Formulating a good null hypothesis starts with a clear research question. If your question is “Does exercise improve sleep quality?”, your null hypothesis states that exercise has no effect on sleep quality. The alternative states that it does. A few principles make it stronger:

  • Be specific about the outcome. “No difference in total hours of sleep” is more testable than “no effect on sleep.”
  • State it in terms of equality. The null hypothesis always posits that two groups are equal, or that a correlation is zero. In notation, that looks like μ₁ = μ₂ (population means are equal) or ρ = 0 (no correlation).
  • Make it falsifiable. You need to be able to collect data that could, in principle, contradict it.

In published research, the null and alternative hypotheses typically appear at the end of the introduction, after the study background has made clear why the question matters.
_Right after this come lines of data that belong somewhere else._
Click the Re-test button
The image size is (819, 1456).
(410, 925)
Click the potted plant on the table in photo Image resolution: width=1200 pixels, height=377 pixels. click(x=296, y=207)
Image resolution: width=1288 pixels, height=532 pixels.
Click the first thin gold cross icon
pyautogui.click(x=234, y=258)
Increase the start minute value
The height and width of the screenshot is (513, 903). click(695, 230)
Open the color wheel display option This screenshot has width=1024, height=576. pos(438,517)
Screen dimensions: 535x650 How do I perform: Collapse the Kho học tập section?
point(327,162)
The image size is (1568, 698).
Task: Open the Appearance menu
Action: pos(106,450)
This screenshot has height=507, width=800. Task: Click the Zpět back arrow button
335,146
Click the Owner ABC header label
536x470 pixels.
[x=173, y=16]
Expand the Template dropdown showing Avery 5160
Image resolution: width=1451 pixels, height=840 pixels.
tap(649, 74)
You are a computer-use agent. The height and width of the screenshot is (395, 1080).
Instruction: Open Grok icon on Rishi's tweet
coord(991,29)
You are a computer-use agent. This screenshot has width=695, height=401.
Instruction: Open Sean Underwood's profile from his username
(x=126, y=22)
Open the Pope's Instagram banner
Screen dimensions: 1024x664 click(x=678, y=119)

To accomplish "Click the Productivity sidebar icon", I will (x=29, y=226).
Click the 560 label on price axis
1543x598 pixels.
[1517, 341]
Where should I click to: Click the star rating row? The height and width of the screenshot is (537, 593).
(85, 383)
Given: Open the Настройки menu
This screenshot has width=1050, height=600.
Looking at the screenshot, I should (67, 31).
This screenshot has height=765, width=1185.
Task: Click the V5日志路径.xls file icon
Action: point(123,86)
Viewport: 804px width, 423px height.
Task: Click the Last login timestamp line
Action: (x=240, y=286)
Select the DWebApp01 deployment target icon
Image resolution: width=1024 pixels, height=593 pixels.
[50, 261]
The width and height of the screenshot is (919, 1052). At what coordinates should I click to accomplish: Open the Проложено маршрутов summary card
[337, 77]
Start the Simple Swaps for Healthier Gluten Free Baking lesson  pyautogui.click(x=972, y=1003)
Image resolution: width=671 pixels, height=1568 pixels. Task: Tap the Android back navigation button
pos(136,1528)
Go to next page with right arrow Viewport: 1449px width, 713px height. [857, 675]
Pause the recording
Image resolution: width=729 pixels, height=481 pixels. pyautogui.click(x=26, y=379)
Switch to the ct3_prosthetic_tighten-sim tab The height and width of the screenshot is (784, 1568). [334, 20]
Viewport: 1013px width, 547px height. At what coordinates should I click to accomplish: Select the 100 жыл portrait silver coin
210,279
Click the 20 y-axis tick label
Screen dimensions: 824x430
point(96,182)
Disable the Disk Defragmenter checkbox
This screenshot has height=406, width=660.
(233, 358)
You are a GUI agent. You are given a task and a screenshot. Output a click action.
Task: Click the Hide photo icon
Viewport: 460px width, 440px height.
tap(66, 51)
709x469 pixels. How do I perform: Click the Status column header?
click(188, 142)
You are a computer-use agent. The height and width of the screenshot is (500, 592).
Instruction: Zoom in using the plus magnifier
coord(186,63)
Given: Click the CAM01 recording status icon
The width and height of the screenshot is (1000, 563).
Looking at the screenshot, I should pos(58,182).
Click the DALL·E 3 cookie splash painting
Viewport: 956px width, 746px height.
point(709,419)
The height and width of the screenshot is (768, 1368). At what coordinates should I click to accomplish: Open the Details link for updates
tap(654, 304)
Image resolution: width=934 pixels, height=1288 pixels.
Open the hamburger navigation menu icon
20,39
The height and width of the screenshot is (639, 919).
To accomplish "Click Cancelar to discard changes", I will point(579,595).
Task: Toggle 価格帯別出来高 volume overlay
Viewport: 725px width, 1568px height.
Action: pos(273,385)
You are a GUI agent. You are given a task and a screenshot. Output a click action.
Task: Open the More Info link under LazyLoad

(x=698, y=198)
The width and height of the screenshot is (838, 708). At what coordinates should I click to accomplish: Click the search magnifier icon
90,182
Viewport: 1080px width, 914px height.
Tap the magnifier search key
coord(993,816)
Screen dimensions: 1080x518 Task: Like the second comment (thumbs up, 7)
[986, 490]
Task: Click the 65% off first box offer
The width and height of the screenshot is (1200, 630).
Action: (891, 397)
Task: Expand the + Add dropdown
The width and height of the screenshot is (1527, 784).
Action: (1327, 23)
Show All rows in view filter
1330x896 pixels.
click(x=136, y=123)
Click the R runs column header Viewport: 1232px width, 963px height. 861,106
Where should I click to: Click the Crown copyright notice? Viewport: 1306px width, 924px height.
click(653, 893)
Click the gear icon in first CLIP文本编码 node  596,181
Limitations of Null Hypothesis Testing

The null hypothesis framework has been the backbone of scientific research since Ronald Fisher developed the theory behind p-values in the 1920s, with Jerzy Neyman and Egon Pearson later formalizing hypothesis testing as a method. But it has well-documented limitations that have drawn increasing scrutiny.

In 2016, the American Statistical Association took the unusual step of releasing a formal statement on p-values, the first of its kind from the organization. It outlined six principles, several of which directly address common misunderstandings. A p-value does not measure the probability that the null hypothesis is true. It does not measure the size or importance of an effect. And scientific conclusions should not rest on whether a p-value crosses the 0.05 threshold alone. As the ASA’s executive director put it, the p-value “was never intended to be a substitute for scientific reasoning.”

The statement encouraged researchers to supplement or replace p-values with other approaches when appropriate: confidence intervals, Bayesian methods, likelihood ratios, and measures that estimate the size of an effect rather than simply flagging whether it clears an arbitrary bar. The null hypothesis remains a foundational concept in statistics, but understanding its limits is as important as understanding how it works.